» What the task requires: Retype, without changes, every line from the line that contains "Toggle visibility of VOL indicator" through the final line of the records. Exclude pictures.

(Dataset records Opens)

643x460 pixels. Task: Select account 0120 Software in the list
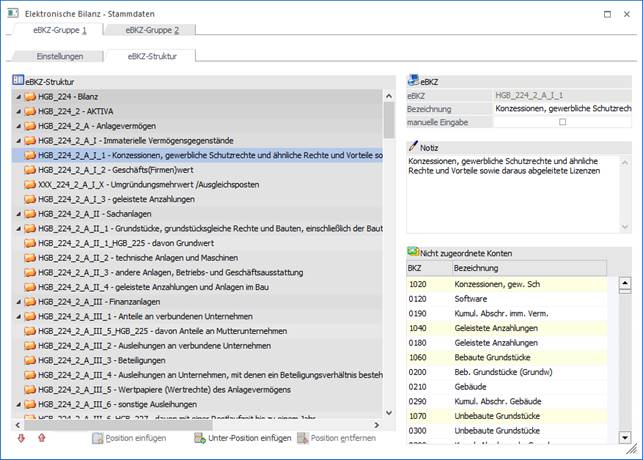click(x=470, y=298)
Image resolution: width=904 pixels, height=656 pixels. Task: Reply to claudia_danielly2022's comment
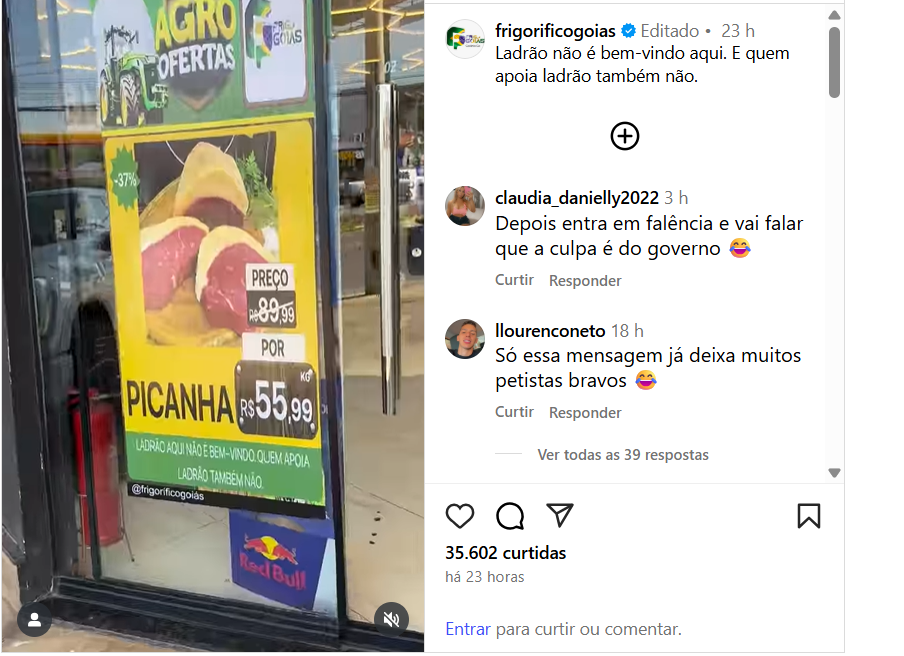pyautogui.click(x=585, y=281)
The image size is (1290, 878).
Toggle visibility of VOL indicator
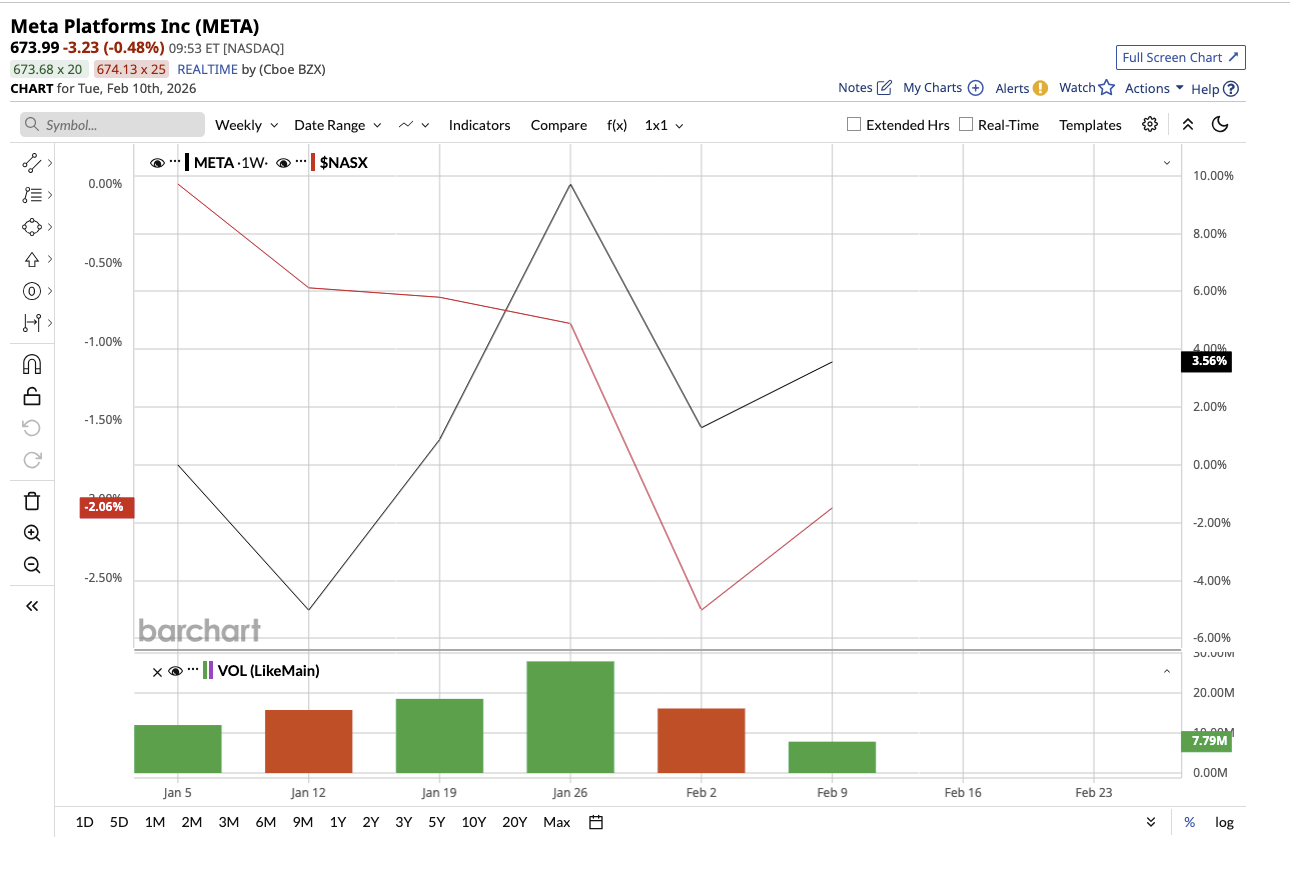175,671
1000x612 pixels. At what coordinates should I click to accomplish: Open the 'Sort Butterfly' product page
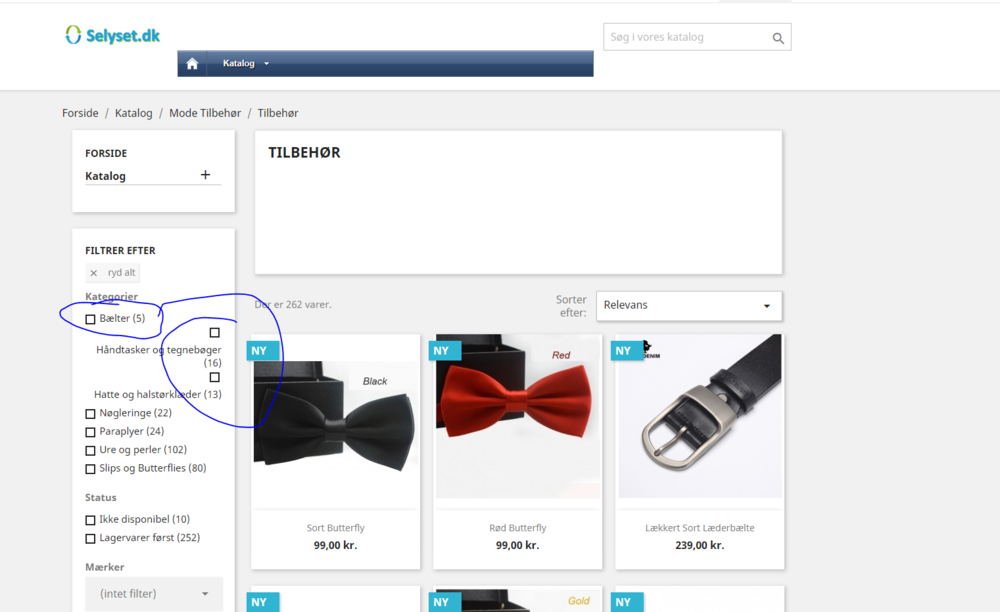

(Dataset records Closes)

» Task response:
Toggle visibility of VOL indicator
175,671
1000x612 pixels. At what coordinates should I click to accomplish: Open the 'Sort Butterfly' product page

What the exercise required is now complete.